В главе LXXIII Измаил описывает, как «Пекод» кренится набок под весом головы кашалота, пришвартованной к борту; потом к другому борту подвешивают тушу только что забитого кита, и корабль становится «похож на навьюченного мула, трусящего под тяжестью двух переполненных корзин». Сделано ли это из грубого матросского суеверия («будто судно, у которого хоть однажды висела по правому борту голова кашалота, а по левому — голова настоящего кита… никогда не пойдет ко дну»), или из здравого расчета (с целью обеспечить кораблю, пусть трудное, но равновесие), или без всяких особых причин, просто по стечению обстоятельств? Неизвестно. Неопределенность как раз и побуждает Измаила взглянуть на ситуацию философски: «Так, если вы подвесите с одного борта голову Локка, вас сразу на одну сторону и перетянет, но подвесьте с другого борта голову Канта — и вы снова выровняетесь, хоть вам и будет изрядно тяжело. Некоторые умы так всю жизнь и балансируют. Эх, глупцы, глупцы, да вышвырните вы за борт это двуглавое бремя, то-то легко и просто будет вам плыть своим курсом» (327). Описание корабля здесь подразумевает, как кажется, аналогию роману: он тоже движется с явным утяжелением, удерживает нелегкий баланс. Посылы от двух родоначальников современной философской мысли — родственные, но разные, как кит и кашалот, — предложены одновременно как подсказка и вызов.
В опыте
и Локк, и Кант видели важнейший ресурс жизнедеятельности человека, а возможность его (опыта) освоения оба связывали с работой рефлексии. Все наше знание, по Локку, происходит из чувственного восприятия, направленного на внешние предметы, и из самонаблюдения, направленного на «действия нашего ума»[282]. Рефлексия, то есть «наблюдение, которому ум подвергает свою деятельность и способы ее проявления»[283], есть труд и искусство, которые даются нелегко, однако необходимы. Их посредством человек получает своего рода компенсацию за невсесилие и невсезнание, то есть за те ограничения, с которыми сопряжено его/наше присутствие в мире.Познание, как и зрение, — «самое обширное из всех человеческих чувств»[284]

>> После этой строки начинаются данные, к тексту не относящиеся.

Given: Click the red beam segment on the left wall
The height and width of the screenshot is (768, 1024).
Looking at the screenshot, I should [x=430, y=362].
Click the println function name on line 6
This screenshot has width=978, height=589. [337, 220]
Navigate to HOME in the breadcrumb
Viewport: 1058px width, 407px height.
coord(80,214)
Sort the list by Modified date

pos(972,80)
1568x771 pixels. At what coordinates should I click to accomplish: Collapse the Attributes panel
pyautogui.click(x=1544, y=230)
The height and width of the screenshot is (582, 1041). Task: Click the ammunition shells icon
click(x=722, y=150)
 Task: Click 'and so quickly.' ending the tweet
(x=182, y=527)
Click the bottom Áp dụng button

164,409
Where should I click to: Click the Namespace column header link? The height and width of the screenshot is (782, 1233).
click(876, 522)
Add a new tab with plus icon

, ограниченное тем не менее в своей способности проникать вдаль и вглубь. Взгляд тщетно пытается охватить «океан бытия»[285] или измерить его глубину. Моряки для этих целей используют лот и линь, и их же использует Локк, создавая выразительную метафору. Смысл замеров, напоминает он, — вовсе не в том, чтобы обрести знание об океанских безднах, а в том, чтобы определить зону возможных действий — глубину под килем, достаточную для продолжения плавания. «Для моряка весьма полезно знать длину линя своего лота, хотя он не может измерить им всех глубин океана. Довольно с него и того знания, что линь достаточно длинен, чтобы достигнуть дна в таких местах, которые необходимы для определения направления и для предохранения от пагубных мелей. Наша задача здесь — знать не все, а то, что важно для нашего поведения. Если сможем найти мерила, по которым разумное существо в таком положении, в какое поставлен человек в этом мире, может и должно управлять своими мнениями и зависящими от них действиями, нам нет нужды смущаться тем, что некоторые вещи ускользают от нашего познания»[286]. О глубинах, куда линь (line — это значит также «строка» письменного или печатного текста, метафора заключает в себе еще и возможность каламбура) не досягает, можно строить предположения, но обрести уверенного знания нельзя. Об этом, впрочем, Локк и не беспокоится особо: для человека вполне достаточна та часть мира, что находится в пределах доступного, измеримого, открытого обсуждению. «Если мы сможем обнаружить, как далеко разум простирает свой взор, насколько он способен достигать достоверности и в каких случаях он может только составлять мнения и предположения, мы научимся довольствоваться тем, что достижимо для нас в данном состоянии»[287]. Общезначимое суждение строится фактически на рационализациях «общего смысла», который и есть единственно доступный человечеству залог и эталон эпистемологического здоровья.